===== Records to process

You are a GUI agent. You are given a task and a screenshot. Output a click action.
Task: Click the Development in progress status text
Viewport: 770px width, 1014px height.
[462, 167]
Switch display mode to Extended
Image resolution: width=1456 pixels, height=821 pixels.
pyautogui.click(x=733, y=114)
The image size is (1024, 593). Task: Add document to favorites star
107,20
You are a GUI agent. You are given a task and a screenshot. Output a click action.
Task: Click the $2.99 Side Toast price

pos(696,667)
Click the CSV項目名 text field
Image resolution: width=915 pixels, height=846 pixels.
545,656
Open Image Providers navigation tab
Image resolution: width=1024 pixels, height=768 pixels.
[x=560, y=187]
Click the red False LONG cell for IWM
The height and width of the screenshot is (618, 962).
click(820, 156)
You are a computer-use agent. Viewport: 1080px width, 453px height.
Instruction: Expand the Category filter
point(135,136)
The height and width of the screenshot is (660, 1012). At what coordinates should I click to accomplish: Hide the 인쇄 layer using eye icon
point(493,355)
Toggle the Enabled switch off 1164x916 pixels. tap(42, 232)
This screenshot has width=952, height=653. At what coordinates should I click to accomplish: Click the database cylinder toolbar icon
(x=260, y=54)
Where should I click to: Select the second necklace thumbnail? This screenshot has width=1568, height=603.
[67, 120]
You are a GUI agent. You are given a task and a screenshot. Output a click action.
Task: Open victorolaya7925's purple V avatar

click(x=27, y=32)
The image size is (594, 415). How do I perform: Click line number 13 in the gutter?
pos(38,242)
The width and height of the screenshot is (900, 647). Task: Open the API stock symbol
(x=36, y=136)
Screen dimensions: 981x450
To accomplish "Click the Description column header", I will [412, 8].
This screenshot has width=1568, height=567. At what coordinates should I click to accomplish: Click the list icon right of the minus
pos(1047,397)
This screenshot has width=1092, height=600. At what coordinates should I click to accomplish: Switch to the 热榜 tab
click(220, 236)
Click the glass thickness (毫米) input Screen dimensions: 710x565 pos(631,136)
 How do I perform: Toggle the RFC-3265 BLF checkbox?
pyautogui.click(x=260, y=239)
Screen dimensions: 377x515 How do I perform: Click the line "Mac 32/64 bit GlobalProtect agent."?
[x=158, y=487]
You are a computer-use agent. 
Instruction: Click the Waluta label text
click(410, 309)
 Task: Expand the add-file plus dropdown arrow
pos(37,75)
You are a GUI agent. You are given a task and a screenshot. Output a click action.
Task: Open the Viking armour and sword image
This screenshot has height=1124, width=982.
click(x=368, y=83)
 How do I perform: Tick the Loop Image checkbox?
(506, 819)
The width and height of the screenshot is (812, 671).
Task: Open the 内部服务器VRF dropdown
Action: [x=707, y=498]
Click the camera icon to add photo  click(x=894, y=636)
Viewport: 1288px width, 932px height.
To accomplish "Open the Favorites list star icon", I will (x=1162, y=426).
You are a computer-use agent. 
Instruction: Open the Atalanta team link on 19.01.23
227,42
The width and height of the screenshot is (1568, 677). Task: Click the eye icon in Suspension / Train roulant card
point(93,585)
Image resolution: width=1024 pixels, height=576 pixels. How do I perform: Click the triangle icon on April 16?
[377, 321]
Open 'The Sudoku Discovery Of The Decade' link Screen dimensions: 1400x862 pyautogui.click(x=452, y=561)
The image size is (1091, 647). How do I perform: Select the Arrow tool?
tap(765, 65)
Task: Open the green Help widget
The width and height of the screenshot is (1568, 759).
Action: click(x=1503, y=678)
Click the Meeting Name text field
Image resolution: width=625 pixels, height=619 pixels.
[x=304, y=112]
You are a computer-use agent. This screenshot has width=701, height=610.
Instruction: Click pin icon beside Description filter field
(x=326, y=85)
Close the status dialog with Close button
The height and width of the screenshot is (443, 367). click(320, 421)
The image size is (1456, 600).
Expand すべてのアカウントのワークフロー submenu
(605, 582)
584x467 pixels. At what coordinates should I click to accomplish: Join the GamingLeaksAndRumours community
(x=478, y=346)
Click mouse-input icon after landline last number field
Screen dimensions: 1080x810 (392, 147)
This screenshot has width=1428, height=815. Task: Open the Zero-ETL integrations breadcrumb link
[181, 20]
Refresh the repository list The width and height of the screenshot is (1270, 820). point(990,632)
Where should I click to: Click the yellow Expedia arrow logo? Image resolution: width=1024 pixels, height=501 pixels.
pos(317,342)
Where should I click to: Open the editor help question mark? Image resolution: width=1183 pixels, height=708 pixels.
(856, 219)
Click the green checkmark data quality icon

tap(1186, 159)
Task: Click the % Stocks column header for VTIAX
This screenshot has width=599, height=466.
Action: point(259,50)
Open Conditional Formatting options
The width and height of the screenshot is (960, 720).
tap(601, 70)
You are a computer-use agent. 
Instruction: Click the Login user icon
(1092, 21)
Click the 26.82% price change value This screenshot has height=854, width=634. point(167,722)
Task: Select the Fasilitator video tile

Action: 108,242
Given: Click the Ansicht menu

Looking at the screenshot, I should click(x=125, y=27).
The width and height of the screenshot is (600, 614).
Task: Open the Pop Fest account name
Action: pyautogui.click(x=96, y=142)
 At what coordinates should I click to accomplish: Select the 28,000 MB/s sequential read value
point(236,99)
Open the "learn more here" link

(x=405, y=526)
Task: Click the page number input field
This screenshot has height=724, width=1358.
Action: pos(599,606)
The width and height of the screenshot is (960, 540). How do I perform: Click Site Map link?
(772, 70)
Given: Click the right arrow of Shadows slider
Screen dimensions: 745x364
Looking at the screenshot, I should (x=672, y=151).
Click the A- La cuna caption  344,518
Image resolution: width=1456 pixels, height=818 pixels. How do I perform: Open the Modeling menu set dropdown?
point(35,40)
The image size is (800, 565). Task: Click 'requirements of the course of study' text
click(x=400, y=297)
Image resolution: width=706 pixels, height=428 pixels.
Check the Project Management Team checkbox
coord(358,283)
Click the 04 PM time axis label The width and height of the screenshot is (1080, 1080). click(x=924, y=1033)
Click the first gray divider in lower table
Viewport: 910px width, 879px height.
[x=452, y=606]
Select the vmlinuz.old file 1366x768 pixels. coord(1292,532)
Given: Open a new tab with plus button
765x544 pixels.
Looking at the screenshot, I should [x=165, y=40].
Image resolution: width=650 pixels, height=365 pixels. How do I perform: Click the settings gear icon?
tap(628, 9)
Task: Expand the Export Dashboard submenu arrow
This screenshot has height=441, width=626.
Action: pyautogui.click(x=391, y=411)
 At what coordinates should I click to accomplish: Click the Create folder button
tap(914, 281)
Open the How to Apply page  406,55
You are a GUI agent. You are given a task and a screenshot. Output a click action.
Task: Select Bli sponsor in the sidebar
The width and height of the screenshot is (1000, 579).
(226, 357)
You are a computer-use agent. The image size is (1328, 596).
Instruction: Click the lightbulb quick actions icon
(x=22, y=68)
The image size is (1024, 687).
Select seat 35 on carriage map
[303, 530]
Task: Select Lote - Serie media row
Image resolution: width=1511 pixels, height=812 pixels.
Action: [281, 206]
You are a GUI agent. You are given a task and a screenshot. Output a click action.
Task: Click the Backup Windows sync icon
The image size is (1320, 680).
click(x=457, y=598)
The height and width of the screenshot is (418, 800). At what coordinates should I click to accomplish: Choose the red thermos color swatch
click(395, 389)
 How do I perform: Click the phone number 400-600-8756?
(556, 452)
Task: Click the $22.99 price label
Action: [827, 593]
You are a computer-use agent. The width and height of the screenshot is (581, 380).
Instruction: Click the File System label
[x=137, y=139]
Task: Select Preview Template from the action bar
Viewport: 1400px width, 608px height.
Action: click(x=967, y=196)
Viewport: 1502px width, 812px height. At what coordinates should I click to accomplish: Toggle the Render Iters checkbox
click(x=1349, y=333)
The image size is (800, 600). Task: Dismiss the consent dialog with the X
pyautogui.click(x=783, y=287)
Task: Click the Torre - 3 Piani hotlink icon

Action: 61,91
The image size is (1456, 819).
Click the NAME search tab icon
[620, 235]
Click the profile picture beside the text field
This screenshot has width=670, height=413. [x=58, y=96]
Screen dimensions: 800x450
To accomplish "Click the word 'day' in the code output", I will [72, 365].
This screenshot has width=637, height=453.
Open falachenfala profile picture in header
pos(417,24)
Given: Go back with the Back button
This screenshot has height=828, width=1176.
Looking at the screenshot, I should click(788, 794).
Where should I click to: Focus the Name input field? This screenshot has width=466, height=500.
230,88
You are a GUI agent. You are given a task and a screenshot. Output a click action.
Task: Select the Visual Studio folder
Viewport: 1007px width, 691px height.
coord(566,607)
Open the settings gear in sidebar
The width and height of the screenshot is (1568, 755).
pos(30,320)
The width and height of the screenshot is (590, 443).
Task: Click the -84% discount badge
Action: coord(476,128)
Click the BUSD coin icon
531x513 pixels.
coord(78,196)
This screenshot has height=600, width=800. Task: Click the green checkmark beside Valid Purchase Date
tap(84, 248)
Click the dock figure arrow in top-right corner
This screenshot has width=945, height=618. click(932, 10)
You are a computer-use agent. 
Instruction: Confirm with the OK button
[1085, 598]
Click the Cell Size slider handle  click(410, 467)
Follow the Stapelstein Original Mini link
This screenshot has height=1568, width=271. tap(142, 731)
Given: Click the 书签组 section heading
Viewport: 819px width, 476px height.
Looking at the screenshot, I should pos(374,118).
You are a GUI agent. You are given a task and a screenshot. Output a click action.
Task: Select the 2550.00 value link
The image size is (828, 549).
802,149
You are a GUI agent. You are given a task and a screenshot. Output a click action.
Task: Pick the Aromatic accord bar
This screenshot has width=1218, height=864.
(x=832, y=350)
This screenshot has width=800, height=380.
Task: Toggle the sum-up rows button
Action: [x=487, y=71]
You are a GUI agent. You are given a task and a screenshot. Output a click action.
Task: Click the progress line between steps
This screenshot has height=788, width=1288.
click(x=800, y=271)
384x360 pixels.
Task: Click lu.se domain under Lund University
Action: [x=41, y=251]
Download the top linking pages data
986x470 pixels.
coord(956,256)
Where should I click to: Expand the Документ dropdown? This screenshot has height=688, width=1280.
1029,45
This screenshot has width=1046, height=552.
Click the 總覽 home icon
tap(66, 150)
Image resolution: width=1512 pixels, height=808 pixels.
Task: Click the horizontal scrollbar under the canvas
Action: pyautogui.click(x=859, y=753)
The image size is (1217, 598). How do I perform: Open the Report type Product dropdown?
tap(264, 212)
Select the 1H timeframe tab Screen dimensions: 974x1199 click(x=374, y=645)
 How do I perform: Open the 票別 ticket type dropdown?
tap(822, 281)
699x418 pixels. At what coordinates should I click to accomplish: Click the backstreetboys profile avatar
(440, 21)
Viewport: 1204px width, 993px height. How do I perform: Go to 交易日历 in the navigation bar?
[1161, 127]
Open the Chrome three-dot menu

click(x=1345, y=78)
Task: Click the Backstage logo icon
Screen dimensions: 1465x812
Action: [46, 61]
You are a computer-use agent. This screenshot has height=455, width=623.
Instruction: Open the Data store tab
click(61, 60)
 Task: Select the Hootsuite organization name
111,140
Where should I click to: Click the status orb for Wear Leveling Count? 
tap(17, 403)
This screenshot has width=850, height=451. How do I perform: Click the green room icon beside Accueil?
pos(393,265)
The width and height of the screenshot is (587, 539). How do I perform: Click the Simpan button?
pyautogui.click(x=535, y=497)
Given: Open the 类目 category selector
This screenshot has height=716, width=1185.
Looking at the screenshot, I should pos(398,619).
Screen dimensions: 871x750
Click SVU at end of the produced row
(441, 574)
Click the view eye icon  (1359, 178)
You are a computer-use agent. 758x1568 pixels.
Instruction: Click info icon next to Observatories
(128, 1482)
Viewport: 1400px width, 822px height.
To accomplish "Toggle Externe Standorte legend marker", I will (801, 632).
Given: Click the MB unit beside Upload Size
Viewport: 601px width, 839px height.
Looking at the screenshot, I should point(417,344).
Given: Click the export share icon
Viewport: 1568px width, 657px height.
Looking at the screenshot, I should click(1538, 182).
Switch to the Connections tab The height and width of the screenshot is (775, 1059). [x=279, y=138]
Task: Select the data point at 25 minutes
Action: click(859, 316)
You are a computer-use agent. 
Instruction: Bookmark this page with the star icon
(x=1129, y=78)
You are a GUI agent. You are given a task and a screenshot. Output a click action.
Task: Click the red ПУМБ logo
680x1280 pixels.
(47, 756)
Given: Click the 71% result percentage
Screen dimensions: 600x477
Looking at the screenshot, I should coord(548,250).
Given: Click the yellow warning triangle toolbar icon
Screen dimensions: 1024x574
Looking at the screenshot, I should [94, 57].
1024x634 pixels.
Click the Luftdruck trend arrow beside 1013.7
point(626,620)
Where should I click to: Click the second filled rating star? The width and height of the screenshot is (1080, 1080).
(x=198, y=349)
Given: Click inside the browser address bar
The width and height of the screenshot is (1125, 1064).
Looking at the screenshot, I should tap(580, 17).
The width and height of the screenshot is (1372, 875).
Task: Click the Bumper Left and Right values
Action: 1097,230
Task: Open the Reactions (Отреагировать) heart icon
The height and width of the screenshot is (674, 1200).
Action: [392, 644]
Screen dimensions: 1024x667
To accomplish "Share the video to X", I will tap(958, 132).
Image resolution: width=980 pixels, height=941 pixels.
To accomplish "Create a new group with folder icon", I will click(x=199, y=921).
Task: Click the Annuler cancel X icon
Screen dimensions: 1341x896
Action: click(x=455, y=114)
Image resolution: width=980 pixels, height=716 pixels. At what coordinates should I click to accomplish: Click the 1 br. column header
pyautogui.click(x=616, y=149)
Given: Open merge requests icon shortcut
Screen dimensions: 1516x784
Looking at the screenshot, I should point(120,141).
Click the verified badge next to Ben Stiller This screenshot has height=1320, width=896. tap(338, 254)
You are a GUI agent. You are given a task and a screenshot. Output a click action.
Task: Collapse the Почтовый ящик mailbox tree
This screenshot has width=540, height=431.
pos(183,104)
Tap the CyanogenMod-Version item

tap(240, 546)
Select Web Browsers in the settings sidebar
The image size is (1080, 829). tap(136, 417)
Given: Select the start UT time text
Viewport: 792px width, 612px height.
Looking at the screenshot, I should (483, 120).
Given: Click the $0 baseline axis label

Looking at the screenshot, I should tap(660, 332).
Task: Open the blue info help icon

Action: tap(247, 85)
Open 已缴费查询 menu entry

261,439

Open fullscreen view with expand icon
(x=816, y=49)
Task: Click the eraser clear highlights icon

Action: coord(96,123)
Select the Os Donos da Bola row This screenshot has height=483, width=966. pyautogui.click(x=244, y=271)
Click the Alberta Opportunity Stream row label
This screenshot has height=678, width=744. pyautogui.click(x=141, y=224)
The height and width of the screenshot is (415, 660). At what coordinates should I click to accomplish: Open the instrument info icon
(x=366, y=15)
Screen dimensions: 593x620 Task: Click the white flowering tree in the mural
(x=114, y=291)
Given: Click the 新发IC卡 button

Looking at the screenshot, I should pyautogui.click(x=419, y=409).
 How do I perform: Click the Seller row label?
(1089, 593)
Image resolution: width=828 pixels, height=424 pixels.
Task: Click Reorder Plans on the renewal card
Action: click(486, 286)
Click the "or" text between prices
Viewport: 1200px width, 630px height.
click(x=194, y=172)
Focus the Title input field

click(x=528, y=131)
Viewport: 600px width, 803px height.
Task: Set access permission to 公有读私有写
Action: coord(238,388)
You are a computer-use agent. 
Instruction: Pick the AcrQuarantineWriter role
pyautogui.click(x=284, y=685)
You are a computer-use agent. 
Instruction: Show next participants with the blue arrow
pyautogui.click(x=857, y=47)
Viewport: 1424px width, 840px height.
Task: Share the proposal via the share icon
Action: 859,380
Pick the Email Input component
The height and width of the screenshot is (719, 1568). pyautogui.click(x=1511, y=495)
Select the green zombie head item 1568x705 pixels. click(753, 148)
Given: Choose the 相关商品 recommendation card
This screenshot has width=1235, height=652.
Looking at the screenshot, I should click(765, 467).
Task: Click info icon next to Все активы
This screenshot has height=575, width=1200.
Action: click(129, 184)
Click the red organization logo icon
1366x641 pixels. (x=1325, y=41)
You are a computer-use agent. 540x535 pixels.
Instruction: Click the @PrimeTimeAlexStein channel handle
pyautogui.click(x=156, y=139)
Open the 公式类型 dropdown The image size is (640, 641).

==========

§ What is required
Please transcribe the records exactly from their first line through the line holding "Toggle the Enabled", and leave out all others.

§ Result of this task
You are a GUI agent. You are given a task and a screenshot. Output a click action.
Task: Click the Development in progress status text
Viewport: 770px width, 1014px height.
[462, 167]
Switch display mode to Extended
Image resolution: width=1456 pixels, height=821 pixels.
pyautogui.click(x=733, y=114)
The image size is (1024, 593). Task: Add document to favorites star
107,20
You are a GUI agent. You are given a task and a screenshot. Output a click action.
Task: Click the $2.99 Side Toast price

pos(696,667)
Click the CSV項目名 text field
Image resolution: width=915 pixels, height=846 pixels.
545,656
Open Image Providers navigation tab
Image resolution: width=1024 pixels, height=768 pixels.
[x=560, y=187]
Click the red False LONG cell for IWM
The height and width of the screenshot is (618, 962).
click(820, 156)
You are a computer-use agent. Viewport: 1080px width, 453px height.
Instruction: Expand the Category filter
point(135,136)
The height and width of the screenshot is (660, 1012). At what coordinates should I click to accomplish: Hide the 인쇄 layer using eye icon
point(493,355)
Toggle the Enabled switch off 1164x916 pixels. tap(42, 232)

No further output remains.